The bandit finds shelter in the walls.
What is it with bandit stories that we love so much? In the 80s Juan José Moreno Cuenca, better known as El Vaquilla, was driving the National Police crazy. In those days, a 9-year-old boy was the greatest car thief in the Besòs area. He became famous for his spectacular escapes, sitting on cushions using foot stilts to reach the pedals. Thanks to his skill at the wheel, he managed to escape arrests by outracing the police in high-speed chases.
In one of his criminal exploits, after robbing a bank in the centre of Barcelona, he zig-zagged through the streets of the Gothic Quarter, at that time a rather run-down district. The National Police was at his heels. He ran down the hill we know today as Baixada de Viladecols, leaving Barcelona’s historic walls on his left. When he reached the Correu Vell street, he veered right and found the front door of an old building open. Nervous and scared, he clambered up the stairs to the top floor of the building and sat on the landing, hear pounding and sweating profusely. “That’s when I opened the door” said Manolo.
Manolo is an endearing man who lived for more than 40 years in the loft of this building, and one afternoon we spent together he told me this story. “I opened the door to find a gypsy boy—no more than 14 or 15 years old—sitting on the landing. He looked scared.” If you knew Manolo, you could be sure that he would do nothing to turn him in. “The cops are after me” the boy told him. Manolo invited him into his home and made him promise that once things calmed down he would leave.
“And swear by the Virgin you’ll never steal again”, he said.
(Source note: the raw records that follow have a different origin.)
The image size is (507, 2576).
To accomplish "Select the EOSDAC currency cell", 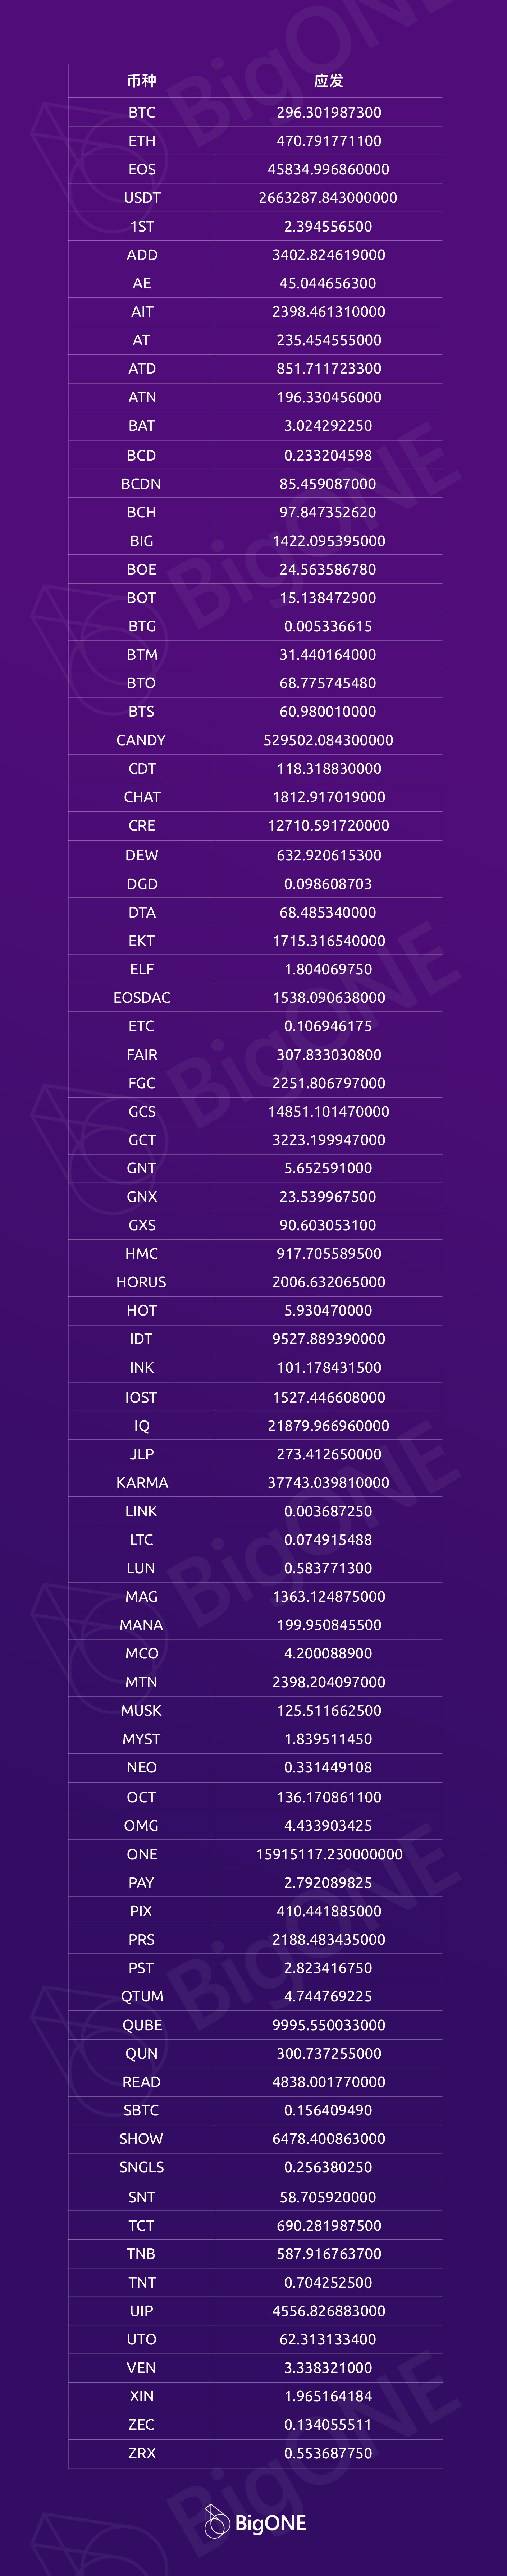I will 141,997.
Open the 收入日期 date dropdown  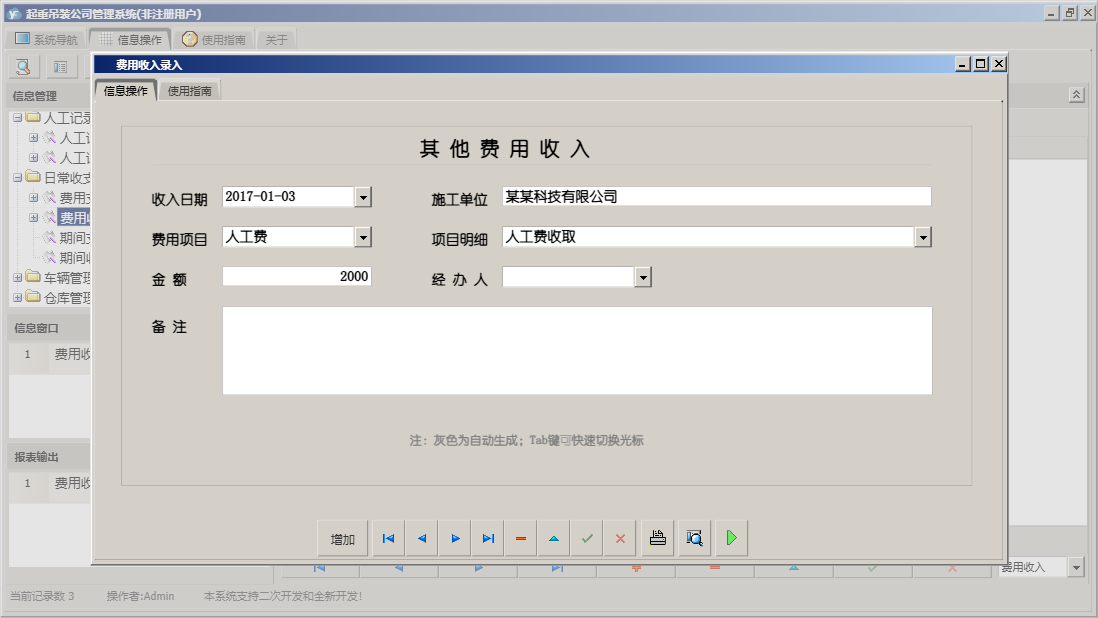pyautogui.click(x=364, y=196)
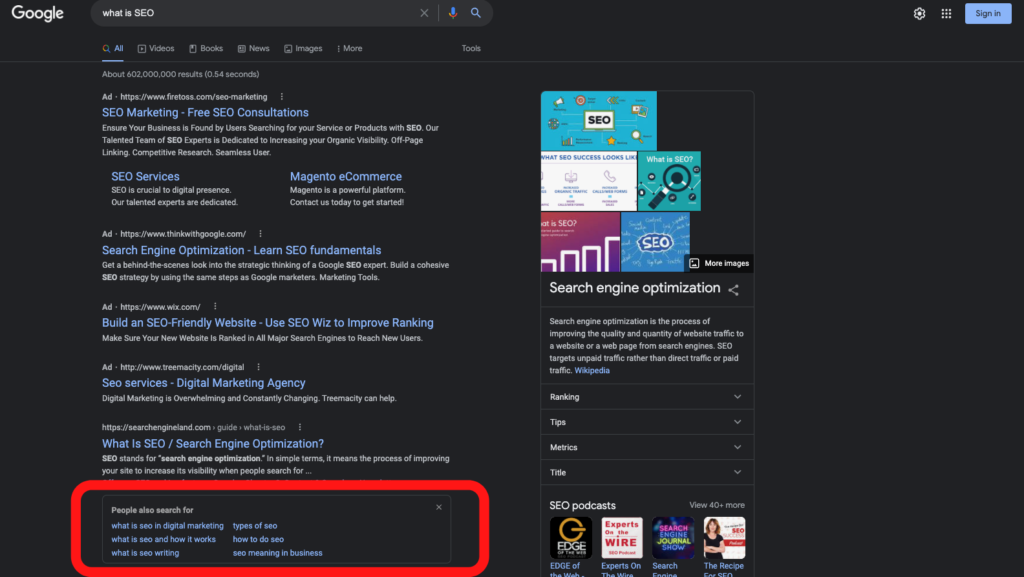Viewport: 1024px width, 577px height.
Task: Switch to the News tab
Action: (x=253, y=48)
Manolo was as good and religious person. The police entered the building and kind-hearted Manolo kept his promise: “Nothing here, agent, all quiet around here”.
El Vaquilla would live another day. He thanked Manolo for his generosity and left. But it did not take him long to steal again, and he ended up in jail, where he died young from drug-related diseases. Manolo still grows serious when he talks about it. “Maybe I should have turned him in. He was just a child, but a lesson in time perhaps would have saved him from what came later”. Today that loft is still there, and its refurbished walls still keep Manolo’s noble secret.